LUTON — easyJet (U2) reported a headline loss before tax of £552 million for the six months ending March 31, 2026, widening from a £394 million loss a year earlier as higher costs offset stronger passenger demand.
The UK-based low-cost carrier said group revenue rose 12% to £3.95 billion, while passenger numbers increased 6% to 42 million. Load factor improved by two percentage points to 90%, showing that demand remains intact even as the airline’s cost base deteriorated.
Fuel shock hits outlook
The pressure point is fuel. easyJet said its first-half results included £25 million in additional fuel costs incurred in March, linked to the escalation of the conflict in the Middle East. Total headline cost per available seat kilometer rose 5% year-on-year.
For the second half of FY2026, easyJet said 72% of its fuel requirement is hedged at approximately US$726 per metric tonne, but the carrier remains exposed to market volatility, with spot prices around US$1,350 per metric tonne as of May 19. The airline said that every US$ 100-per-metric-tonne movement in fuel prices equates to roughly £35 million in fuel costs.
Reuters reported that the wider conflict has pushed jet fuel prices sharply higher since late February, forcing European carriers to absorb margin pressure, raise fares, or adjust capacity as hedges expire.
Bookings shift later
The carrier said forward bookings have been affected by the conflict in the Middle East, resulting in a later booking curve. Its second-half airline program is 58% sold, two percentage points behind last year. Third-quarter capacity is 79% sold, while fourth-quarter bookings stand at 40%, three percentage points below the prior year.
easyJet said bookings in the month of departure remain strong, suggesting a shift in customer behavior rather than a collapse in travel demand. The airline still intends to operate its full summer schedule and said it is not seeing disruption to fuel supply.
Holidays business remains a bright spot
The group’s package holiday division continued to provide a counterweight to the airline result. easyJet holidays delivered £61 million in headline profit before tax, with customer numbers up 22% year-on-year. The division is 76% sold for the second half of FY2026.
That matters strategically because holidays give easyJet more control over the customer journey and a margin stream beyond seat-only flying. In a fuel shock environment, that diversification becomes more important.

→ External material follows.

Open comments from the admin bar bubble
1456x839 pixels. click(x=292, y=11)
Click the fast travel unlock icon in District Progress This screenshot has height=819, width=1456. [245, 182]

Fleet upgauging as cost defense
easyJet is also leaning on fleet modernization to protect margins. The carrier plans to retire all remaining Airbus A319 aircraft by FY2029 as it accelerates upgauging toward larger, more efficient A320neo-family aircraft. The company expects the transition to deliver around £250 million in cost efficiencies across FY2027 and FY2028.
The airline also raised its minimum ticket fare and is reviewing discretionary costs, while reallocating some capacity away from markets adjacent to the Middle East conflict toward shorter domestic and city routes.
The bottom line
easyJet’s widened loss is not a demand-collapse story. Passenger volumes, load factor, and revenue all improved. The issue is that fuel volatility, legal provisions, winter investment costs, and softer forward visibility are compressing the benefit of that demand.
For the broader European low-cost market, the results show how quickly a fuel shock can change the economics of short-haul flying. easyJet is still planning to fly its summer schedule, but the airline is now managing a more fragile equation: strong late bookings, higher fuel exposure, and customers who may still want to travel but are waiting longer before committing.
The next test is whether summer demand arrives late enough, and at high enough fares, to offset a fuel market that remains outside easyJet’s control.